Feb 14, 2023 - News

State lawmakers take aim at ticket sales with new bills

Illustration of a theater stage, with a dollar bill printed on the curtains.

Illustration: Brendan Lynch/Axios

New bills pending in the General Assembly would change the way concert tickets are sold in Tennessee.

  • The measures would limit the fees tacked onto ticket purchases and would seek to avoid an onslaught of surprise fees at checkout.

Why it matters: Nashville Democrats sponsoring the legislation say it is vital that Tennessee takes a leadership role in making sure the concert industry remains fair and transparent for fans and artists alike.

  • "We can’t be Music City if there are people who can’t access the music and the artists who produce it," state Rep. Caleb Hemmer (D-Nashville) tells Axios.

Driving the news: Hemmer says he was inspired to take action when his legislative assistant, like many other Taylor Swift fans, missed out on tickets for the artist's stadium tour after a chaotic pre-sale.
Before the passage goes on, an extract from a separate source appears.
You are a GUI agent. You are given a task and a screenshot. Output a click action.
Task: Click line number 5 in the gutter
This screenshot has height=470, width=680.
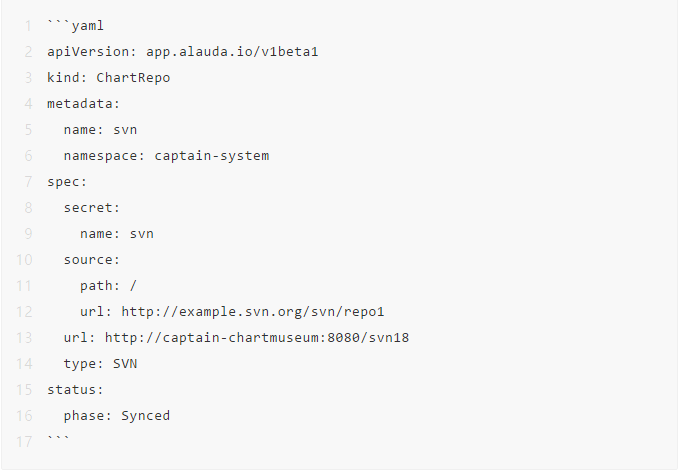point(27,129)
"This is a problem that Tennesseans want to have solved," Hemmer says.

  • "If there’s anything Democrats and Republicans can agree on, it's this is a market that's out of whack."

State of play: There are two Tennessee bills that seek to improve the ticket-buying process.
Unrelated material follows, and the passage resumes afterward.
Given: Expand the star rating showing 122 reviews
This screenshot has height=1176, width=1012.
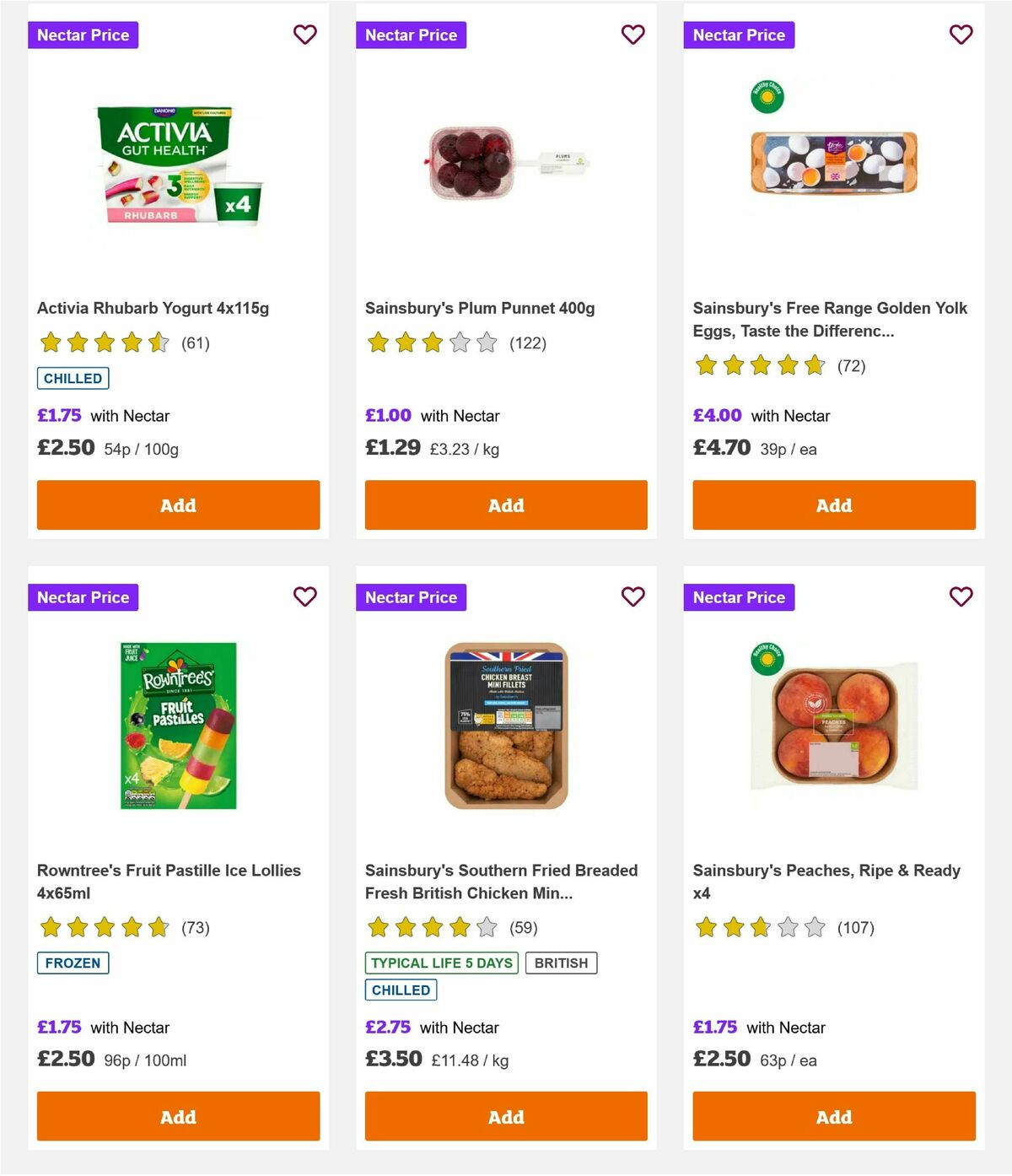Looking at the screenshot, I should click(433, 343).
Hemmer says his bill, co-sponsored by state Sen. Heidi Campbell (D-Nashville), was designed to require ticket sellers to provide an itemized list up front that showed ticket costs along with additional fees.

  • Hemmer says the bill would also stop vendors from holding back more than 45% of available tickets for pre-sales. The goal is to ensure that there is still a chance to score a seat when tickets are available to the general public.

A second bill from Campbell and state Rep. Bo Mitchell (D-Nashville) would bar ticket vendors from adding fees that amount to more than 15% of a ticket's face value.

What she's saying: "We don't allow other industries to treat consumers this way," Campbell tells Axios. "The live entertainment market needs to provide the same level of customer service we expect from other industries."

The other side: In a Feb. 1 statement responding to federal scrutiny, Ticketmaster said it was ready to work with policymakers "on many common sense ticketing reforms."